Mr. Gunn has said a phased shutdown of Amtrak could begin as soon as tomorrow. A bankruptcy filing is scheduled for Thursday unless the federal government provides a bailout.
Last night in a statement, Mr. Gunn said, "There has been no reconciliation of the simple fact that Amtrak is running out of cash and no agreement on how to provide a loan guarantee or appropriation that will continue train service to the end of the fiscal year."
An Amtrak shutdown would be the first in its 31-year history, although the national passenger railroad has consumed $25 billion in federal grants. It is running on a $521 million subsidy this year.
It has never earned a profit and lost $1.1 billion last year.
The Bush administration favors a restructuring that would turn over more control to the states to operate high-speed rail corridors between major cities. Private franchisers could bid on the routes.
White House spokeswoman Claire Buchan said President Bush stressed the importance of reform at Amtrak. She said the president wants an Amtrak "driven by sound economics." However, Mr. Bush has not suggested any solutions to the emergency.
Sen. Robert G. Torricelli, New Jersey Democrat, said yesterday that Mr. Mineta "gave me his word" that the Bush administration would not let Amtrak be shut down.
He discussed Amtrak's plight with Mr. Bush and Mr. Mineta during the president's visit to New Jersey yesterday. He said Mr. Bush also "made clear his insistence that there be some changes in Amtrak, some reform in structure and operation."
A shutdown would seriously interfere with thousands of daily commuters to Washington. Maryland Rail Commuter and Virginia Railway Express commuter-rail services share Amtrak track.
"It certainly would be an inconvenience for our customers," said Jack Cahalan, spokesman for the Maryland Department of Transportation. "They're looking at limited options."
About 7,500 daily commuters ride MARC trains along Amtrak tracks between Baltimore and Washington, Mr. Cahalan said. As a result, MARC was considering alternatives yesterday, such as commuter buses or shorter rail trips to outlying stations of the Washington Metropolitan Area Transit Authority system.
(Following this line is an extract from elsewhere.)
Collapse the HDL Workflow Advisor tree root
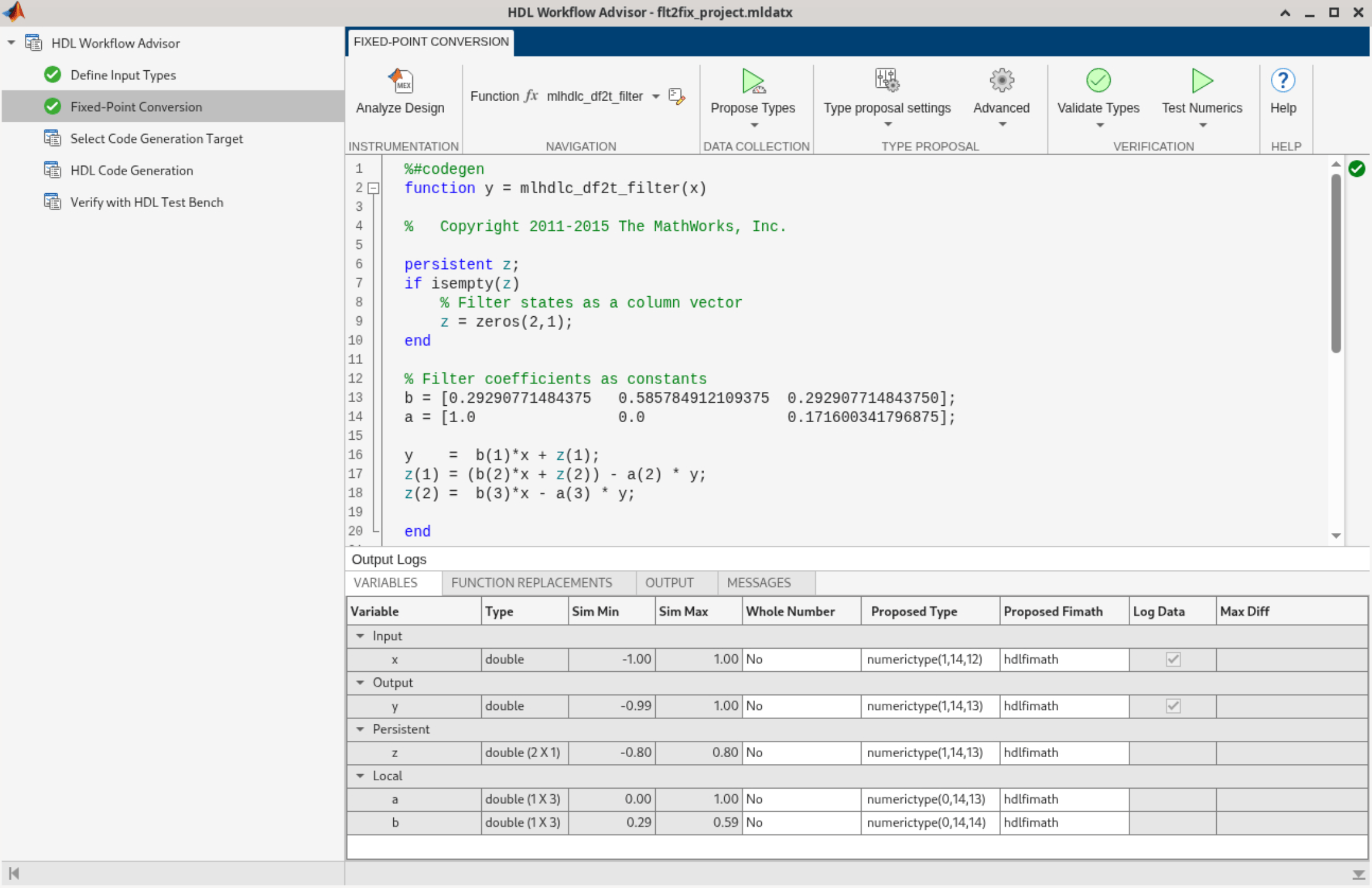The image size is (1372, 888). click(x=12, y=43)
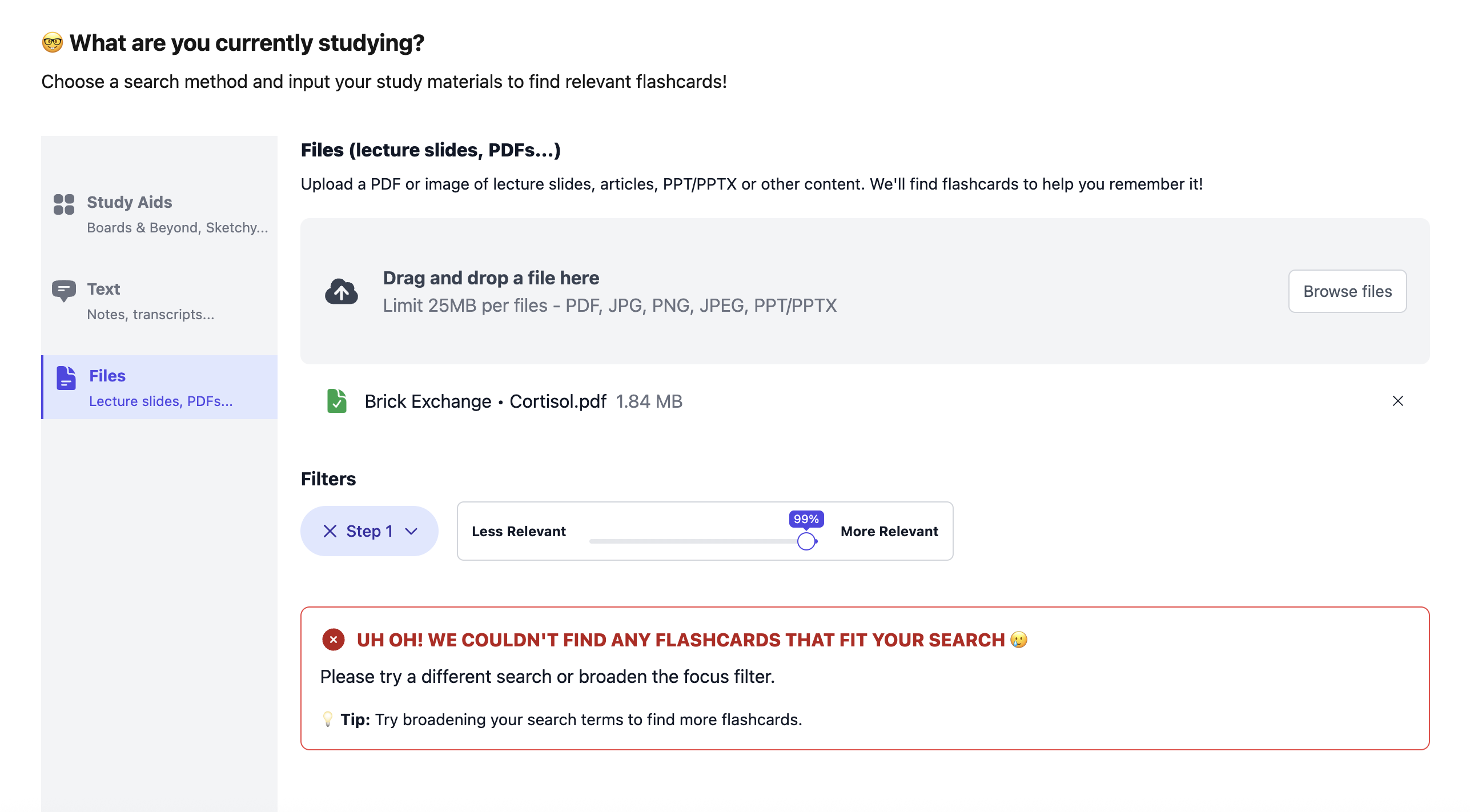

VRE officials have not considered alternatives because they are hoping the federal government will work out a solution. About 12,000 daily commuters use VRE.
"It would be bad for VRE if they shut down immediately," said George Conner, Virginia's assistant director for rail.
Several senators urged the Bush administration to act quickly to grant Amtrak a loan guarantee and avoid a shutdown.
"If the administration continues to sit passively by, passenger rail will come to a screeching halt later this week, hundreds of thousands of commuters will be scrambling for alternative transportation and our already congested highways will be overloaded," Sen. Joseph R. Biden Jr., Delaware Democrat, said in a statement. Mr. Biden commutes from Delaware on Amtrak daily.
House Speaker J. Dennis Hastert, Illinois Republican, blamed Amtrak's management during an interview on NBC's "Meet the Press" for continuing unprofitable routes and other money-losing policies, then asking Congress for more money.
"I think there are some selective routes that they may want to shut down," Mr. Hastert said. "That's all a part of reform."
This story is based in part on wire-service reports.